# START OF Text section

Postby arae13 » Fri Jul 27, 2012 4:51 pm

ilovelawtays wrote:
bhan87 wrote:
Scotusnerd wrote:Ok, quick quiz for y'all that think you are good at LSAT logic games. No time limit. Einstein came up with this one back in the 19th century. He said that 98% of the world's population couldn't answer it. Check it out:

ALBERT EINSTEIN'S RIDDLE

ARE YOU IN THE TOP 2% OF INTELLIGENT PEOPLE IN THE WORLD? SOLVE THE RIDDLE AND FIND OUT.

There are no tricks, just pure logic, so good luck and don't give up.

1. In a street there are five houses, painted five different colours.
2. In each house lives a person of different nationality
3. These five homeowners each drink a different kind of beverage, smoke different brand of cigar and keep a different pet.

# END OF Text section
# START OF Available data

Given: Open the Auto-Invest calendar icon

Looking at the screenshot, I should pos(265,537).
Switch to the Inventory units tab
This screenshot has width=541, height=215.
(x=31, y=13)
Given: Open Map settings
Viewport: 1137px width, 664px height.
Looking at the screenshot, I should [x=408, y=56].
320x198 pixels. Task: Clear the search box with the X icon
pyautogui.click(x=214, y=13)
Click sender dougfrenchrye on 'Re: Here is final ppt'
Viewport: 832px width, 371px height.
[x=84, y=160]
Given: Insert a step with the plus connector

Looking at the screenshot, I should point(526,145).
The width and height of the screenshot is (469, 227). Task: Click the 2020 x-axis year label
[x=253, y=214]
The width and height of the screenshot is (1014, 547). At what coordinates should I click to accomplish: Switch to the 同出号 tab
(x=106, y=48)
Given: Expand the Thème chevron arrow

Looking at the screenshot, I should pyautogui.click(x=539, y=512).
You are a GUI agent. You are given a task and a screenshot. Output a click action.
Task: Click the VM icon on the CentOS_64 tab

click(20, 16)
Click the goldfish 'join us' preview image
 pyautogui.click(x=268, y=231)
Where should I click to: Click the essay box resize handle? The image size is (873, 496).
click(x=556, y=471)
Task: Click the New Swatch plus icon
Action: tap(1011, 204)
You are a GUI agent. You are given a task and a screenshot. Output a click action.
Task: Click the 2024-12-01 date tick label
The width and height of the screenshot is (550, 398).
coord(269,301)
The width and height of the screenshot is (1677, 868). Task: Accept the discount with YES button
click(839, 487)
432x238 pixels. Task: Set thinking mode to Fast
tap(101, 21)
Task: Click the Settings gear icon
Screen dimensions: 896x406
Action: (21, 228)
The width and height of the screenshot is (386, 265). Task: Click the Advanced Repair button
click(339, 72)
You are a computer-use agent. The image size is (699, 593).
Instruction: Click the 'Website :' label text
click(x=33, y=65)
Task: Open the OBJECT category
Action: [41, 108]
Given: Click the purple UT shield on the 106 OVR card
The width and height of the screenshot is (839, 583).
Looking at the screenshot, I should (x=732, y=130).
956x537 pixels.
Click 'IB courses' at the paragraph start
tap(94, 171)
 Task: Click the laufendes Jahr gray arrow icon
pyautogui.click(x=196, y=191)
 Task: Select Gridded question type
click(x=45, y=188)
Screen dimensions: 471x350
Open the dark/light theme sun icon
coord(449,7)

# END OF Available data

What this exercise asks:
(1) Transcribe the stretch of the riddle post from "ARE YOU IN THE" through "five different colours.".
(2) Restate word for word the stretch of the listing from its first line through the line containing "[x=253, y=214]".
The text and the listing originate from separate sources.

Exercise results:
(1)
ARE YOU IN THE TOP 2% OF INTELLIGENT PEOPLE IN THE WORLD? SOLVE THE RIDDLE AND FIND OUT.

There are no tricks, just pure logic, so good luck and don't give up.

1. In a street there are five houses, painted five different colours.

(2)
Given: Open the Auto-Invest calendar icon

Looking at the screenshot, I should pos(265,537).
Switch to the Inventory units tab
This screenshot has width=541, height=215.
(x=31, y=13)
Given: Open Map settings
Viewport: 1137px width, 664px height.
Looking at the screenshot, I should [x=408, y=56].
320x198 pixels. Task: Clear the search box with the X icon
pyautogui.click(x=214, y=13)
Click sender dougfrenchrye on 'Re: Here is final ppt'
Viewport: 832px width, 371px height.
[x=84, y=160]
Given: Insert a step with the plus connector

Looking at the screenshot, I should point(526,145).
The width and height of the screenshot is (469, 227). Task: Click the 2020 x-axis year label
[x=253, y=214]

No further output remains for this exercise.